Storms and other severe weather events can cause both public health and economic problems for communities and municipalities. Many severe events can result in fatalities, injuries, and property damage, and preventing such outcomes to the extent possible is a key concern.
This project involves exploring the U.S. National Oceanic and Atmospheric Administration’s (NOAA) storm database. This database tracks characteristics of major storms and weather events in the United States, including when and where they occur, as well as estimates of any fatalities, injuries, and property damage.

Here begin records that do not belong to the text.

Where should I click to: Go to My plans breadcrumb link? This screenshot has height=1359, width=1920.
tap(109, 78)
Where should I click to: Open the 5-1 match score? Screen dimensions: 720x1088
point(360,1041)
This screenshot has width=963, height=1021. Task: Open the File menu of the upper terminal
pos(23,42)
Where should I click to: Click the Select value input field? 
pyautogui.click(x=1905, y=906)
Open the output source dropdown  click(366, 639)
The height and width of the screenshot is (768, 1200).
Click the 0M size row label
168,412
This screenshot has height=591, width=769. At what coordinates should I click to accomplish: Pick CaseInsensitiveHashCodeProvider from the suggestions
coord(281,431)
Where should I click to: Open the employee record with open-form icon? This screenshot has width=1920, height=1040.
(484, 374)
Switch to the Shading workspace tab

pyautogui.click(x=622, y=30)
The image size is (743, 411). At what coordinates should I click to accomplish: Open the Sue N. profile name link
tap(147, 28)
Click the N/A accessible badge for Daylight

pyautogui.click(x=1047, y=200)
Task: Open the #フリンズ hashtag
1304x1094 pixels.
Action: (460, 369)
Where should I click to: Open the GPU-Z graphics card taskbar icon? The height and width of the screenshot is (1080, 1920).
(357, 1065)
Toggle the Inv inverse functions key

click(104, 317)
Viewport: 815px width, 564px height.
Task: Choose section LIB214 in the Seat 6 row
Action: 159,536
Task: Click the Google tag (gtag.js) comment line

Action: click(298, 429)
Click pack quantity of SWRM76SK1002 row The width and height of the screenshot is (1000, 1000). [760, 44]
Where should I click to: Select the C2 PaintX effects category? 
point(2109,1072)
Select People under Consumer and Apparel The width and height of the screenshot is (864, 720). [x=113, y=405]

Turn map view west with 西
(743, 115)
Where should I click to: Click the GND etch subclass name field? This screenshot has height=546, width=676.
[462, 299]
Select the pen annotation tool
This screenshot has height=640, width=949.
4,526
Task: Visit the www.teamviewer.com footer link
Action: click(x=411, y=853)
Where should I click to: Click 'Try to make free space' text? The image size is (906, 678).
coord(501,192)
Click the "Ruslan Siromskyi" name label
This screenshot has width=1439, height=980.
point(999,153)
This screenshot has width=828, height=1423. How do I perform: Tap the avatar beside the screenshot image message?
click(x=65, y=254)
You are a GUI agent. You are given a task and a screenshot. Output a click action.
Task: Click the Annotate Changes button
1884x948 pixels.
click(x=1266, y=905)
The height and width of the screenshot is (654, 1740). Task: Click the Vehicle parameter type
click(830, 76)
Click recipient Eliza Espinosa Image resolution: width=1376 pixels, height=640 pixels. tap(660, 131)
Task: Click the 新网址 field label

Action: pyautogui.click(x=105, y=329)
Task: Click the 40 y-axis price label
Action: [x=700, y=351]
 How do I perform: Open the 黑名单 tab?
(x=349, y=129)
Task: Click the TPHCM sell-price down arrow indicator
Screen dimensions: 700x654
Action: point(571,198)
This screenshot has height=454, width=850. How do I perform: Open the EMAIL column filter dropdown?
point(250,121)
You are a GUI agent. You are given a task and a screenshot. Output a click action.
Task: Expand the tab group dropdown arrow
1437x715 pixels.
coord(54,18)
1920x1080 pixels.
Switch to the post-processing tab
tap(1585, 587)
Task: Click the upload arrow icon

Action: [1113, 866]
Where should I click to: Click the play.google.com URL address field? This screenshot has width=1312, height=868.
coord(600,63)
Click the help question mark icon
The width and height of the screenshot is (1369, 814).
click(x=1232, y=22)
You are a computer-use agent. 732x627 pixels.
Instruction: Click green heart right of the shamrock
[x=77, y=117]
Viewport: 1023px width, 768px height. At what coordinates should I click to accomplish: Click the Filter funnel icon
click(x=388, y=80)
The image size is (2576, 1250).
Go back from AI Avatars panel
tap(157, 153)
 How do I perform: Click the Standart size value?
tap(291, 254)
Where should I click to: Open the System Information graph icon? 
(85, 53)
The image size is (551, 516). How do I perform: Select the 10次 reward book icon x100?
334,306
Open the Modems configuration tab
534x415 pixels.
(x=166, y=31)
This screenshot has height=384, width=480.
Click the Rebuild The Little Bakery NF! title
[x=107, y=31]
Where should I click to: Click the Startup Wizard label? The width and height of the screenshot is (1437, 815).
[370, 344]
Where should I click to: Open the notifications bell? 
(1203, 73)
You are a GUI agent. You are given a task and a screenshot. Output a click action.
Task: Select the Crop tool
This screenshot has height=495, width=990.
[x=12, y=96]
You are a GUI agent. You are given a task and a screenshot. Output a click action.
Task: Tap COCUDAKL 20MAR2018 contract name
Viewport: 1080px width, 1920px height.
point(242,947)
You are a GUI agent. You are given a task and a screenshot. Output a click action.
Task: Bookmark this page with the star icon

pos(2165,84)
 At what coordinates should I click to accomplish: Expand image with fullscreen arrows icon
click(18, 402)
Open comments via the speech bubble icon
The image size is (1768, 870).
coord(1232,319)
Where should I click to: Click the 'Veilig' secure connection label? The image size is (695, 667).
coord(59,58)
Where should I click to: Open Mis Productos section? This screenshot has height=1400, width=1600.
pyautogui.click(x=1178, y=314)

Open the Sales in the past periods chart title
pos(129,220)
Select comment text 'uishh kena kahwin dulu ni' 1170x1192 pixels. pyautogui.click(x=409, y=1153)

It was found that tornadoes have the biggest impact upon population health. Floods have the greatest total economic impact.
The data were loaded into R using the read.csv command.
myData=read.csv("StormData.csv.bz2", header = TRUE, sep = ",", quote = "\"")
As some of the data for variables “CROPDMGEXP” and “PROPDMGEXP” are incorrectly formatted, in order to automatically exclude values which are not in a correct format, I create new variables “CROPmultiplier” and “PROPmultiplier” set to the value of 0. Therefore, only valid alphabetical multipliers that I specifically identify will be have any impact on the final total.
myData$CROPmultiplier=0
myData$CROPmultiplier[myData$CROPDMGEXP=="m"]=1000000
myData$CROPmultiplier[myData$CROPDMGEXP=="M"]=1000000
myData$CROPmultiplier[myData$CROPDMGEXP=="k"]=1000
myData$CROPmultiplier[myData$CROPDMGEXP=="K"]=1000
myData$CROPmultiplier[myData$CROPDMGEXP=="B"]=1000000000
myData$PROPmultiplier=0
myData$PROPmultiplier[myData$PROPDMGEXP=="m"]=1000000
myData$PROPmultiplier[myData$PROPDMGEXP=="M"]=1000000
myData$PROPmultiplier[myData$PROPDMGEXP=="k"]=1000
myData$PROPmultiplier[myData$PROPDMGEXP=="K"]=1000
myData$PROPmultiplier[myData$PROPDMGEXP=="B"]=1000000000
myData$PROPmultiplier[myData$PROPDMGEXP=="H"]=1000
myData$PROPmultiplier[myData$PROPDMGEXP=="h"]=1000000000
The total fatalities and injuries were calculated, and the type of event with the highest number for each was identified.
sumFatalities <- aggregate(FATALITIES ~ EVTYPE, data = myData, FUN = sum)
sumInjuries <- aggregate(INJURIES ~ EVTYPE, data = myData, FUN = sum)
head(sort(sumInjuries$INJURIES,decreasing=TRUE))
## [1] 91346 6957 6789 6525 5230 2100
sumInjuries[sumInjuries$INJURIES==91346,]
## EVTYPE INJURIES
## 834 TORNADO 91346
head(sort(sumFatalities$FATALITIES,decreasing=TRUE))
## [1] 5633 1903 978 937 816 504
sumFatalities[sumFatalities$FATALITIES==5633,]
## EVTYPE FATALITIES
## 834 TORNADO 5633
In terms of both fatalities and injuries, tornados are the most harmful to population health.
myData$DAMAGETOT=(myData$PROPmultiplier*myData$PROPDMG)+(myData$CROPDMG*myData$CROPmultiplier)
To examine which events have the greatest economic consequence, I create a plot including the new ‘DAMAGETOT’ variable. As there were many different event types, I only included the 10 associated with the highest damage totals. As shown on the plot, floods results in the highest total damage.
sumDamage <- aggregate(DAMAGETOT ~ EVTYPE, data = myData, FUN = sum)
head(sort(sumDamage$DAMAGETOT,decreasing=TRUE))
## [1] 150319678250 71913712800 57352113590 43323541000 18758226170
## [6] 17562128610
sumDamage[sumDamage$DAMAGETOT==150319678250,]
## EVTYPE DAMAGETOT
## 170 FLOOD 150319678250
damage2=sumDamage[order(sumDamage$DAMAGETOT, decreasing = TRUE),]
damage2=damage2[1:10,]
library(ggplot2)
qplot(EVTYPE, data = damage2, weight = DAMAGETOT, geom = "bar", binwidth = 1) +
theme(axis.text.x = element_text(angle = 45, hjust = 1)) +
scale_y_continuous("Crop Damage (USD)") +
xlab("Weather Type") +
ggtitle("Figure 1: Total Damage by Severe Weather Events") +
geom_bar(fill="#FF9999", colour="black")